American Citizens or nationals of the United States of America are not the same as a commercial franchise legal fiction ‘U.S. person’, “res ident”, ‘individual’, which may be known, presumed, or claimed to be a U.S. Administrative Agency, ‘Estate’, ‘Transmitting Utility’, ‘Vessel’, ‘Vehicle’, or a ‘Beneficiary’ or ‘Recipient’ of federal [retirement benefits, per 5 USC 552 a(a)(13)] of the United States’ ‘public trust’, which operates today by ‘public policy’ ‘administrated’ under the ‘statutory-administrative scheme’, and which goes back to Title 5, USC.  Federal case law bears this out.   The United States Code provides that ‘natural persons’ are within the definition of a U.S. ‘citizen’, and are included with a “corporation”.  Do corporations have Constitutionally protected inalienable or Vested Rights, or enjoy the Bill of Rights?  I don’t think so.

They are treated as having only ‘civil rights’ or privileges, granted by action of the CORPORATE STATE.  Said ‘rights’ are not the same or on par with Vested Inalienable or Constitutionally protected Rights set forth under the Bill of Rights as amended to the Organic Constitution for the United States of America, which is not the same or on par with the ‘federal constitution’ ‘adopted’ by Congress at the ‘incorporation of the District of Columbia’ and ‘United States’, wherein the adopted constitution was made by resolution within the corporate charter as a by-law.

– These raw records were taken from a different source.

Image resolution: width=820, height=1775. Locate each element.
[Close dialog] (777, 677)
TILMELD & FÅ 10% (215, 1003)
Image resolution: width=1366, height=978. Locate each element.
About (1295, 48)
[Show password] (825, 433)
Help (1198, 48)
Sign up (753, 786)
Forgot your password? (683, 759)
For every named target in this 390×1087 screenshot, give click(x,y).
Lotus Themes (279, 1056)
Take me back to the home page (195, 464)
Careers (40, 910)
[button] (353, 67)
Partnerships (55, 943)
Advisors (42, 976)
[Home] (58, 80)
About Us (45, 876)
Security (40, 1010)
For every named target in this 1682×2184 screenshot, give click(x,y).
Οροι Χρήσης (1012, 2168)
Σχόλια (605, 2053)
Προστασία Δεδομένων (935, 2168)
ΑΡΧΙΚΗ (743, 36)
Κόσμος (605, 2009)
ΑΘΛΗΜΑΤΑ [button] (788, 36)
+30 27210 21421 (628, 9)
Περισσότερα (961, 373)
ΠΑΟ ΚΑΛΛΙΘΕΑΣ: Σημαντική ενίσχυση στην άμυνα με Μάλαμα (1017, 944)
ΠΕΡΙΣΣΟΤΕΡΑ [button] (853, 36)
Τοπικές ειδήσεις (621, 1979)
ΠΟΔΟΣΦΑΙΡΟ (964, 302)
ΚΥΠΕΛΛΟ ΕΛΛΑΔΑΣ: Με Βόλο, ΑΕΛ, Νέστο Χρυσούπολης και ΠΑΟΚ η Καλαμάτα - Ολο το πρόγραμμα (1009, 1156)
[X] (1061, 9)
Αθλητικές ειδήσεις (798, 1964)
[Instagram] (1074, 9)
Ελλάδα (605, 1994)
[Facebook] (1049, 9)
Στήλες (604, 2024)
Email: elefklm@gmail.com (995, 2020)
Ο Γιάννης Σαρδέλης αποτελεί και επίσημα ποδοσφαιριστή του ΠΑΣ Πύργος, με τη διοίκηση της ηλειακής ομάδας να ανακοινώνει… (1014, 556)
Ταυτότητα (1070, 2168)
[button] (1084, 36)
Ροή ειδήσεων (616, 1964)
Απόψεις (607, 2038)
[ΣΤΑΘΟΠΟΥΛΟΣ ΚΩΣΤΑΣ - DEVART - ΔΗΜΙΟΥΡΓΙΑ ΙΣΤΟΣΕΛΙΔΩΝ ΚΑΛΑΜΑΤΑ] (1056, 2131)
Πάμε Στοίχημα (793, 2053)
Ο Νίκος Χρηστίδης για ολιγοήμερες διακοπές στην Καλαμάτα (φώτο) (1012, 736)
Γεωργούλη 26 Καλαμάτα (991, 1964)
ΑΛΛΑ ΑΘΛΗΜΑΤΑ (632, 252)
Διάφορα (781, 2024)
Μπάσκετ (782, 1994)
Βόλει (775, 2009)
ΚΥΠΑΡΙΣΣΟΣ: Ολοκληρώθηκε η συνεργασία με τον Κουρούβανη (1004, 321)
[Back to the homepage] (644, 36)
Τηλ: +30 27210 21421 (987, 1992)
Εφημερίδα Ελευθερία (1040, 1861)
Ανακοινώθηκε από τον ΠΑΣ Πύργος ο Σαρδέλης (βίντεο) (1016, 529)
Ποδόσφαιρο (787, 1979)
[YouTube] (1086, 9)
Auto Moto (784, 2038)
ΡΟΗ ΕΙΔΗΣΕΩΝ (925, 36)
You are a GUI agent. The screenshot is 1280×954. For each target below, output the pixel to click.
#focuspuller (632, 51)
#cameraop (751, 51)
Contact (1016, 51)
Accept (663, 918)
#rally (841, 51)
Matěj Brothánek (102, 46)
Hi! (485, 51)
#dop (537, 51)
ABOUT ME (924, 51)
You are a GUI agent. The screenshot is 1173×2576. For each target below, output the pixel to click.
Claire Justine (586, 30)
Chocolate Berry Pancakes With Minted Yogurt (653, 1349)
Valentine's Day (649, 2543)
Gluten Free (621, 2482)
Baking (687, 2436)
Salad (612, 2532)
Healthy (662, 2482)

In summary, if true American Citizens who are real flesh and blood men/women on the soil of the American states of the Union can be surveilled because they, as a matter of any of these draconian statutes bearing on ‘national security’, are ‘foreign to’ and ‘without the United States’ [by Hooven definition], then Congress certainly knows this to be an indirect attack, as a matter of grave concern, on the Sovereign status of the American People and their Constitutionally protected Bill of Rights.  This protection does not, however, extend to nor support any ‘person’, defined within the Statutes of Congress or Executive Orders of the President.  The Bill of Rights is reserved for persons within the United States of America only, and does not apply to anyone falling under 14th Amendment status.  ALL ‘persons’ registered at berth/birth with any federally incorporated ‘State of’ the United States are deemed to be subject to/of the 14th Amendment, and have only civil rights as a result.  They are not protected under any of the previous Amendments I-X.

If you call the  U.S. Department of State, Office of Legal Counsel, and ask them about the significance of a ‘Birth Certificate’ or ‘registration’ in relation to the presumed status of the registered person and the 14th Amendment, if they are consistent with what they have told us in the recent past, they will state that the registered person is deemed to be subject to/of  the 14th Amendment and is a ‘U.S. citizen’ thereof.  THAT MEANS, “no Constitutionally protected [Bill of] Rights”, only relative rights granted by Congress and the Executive within the DISTRICT OF COLUMBIA, including the ‘right’ and ‘duty’ to pay federal ‘individual’ income taxes.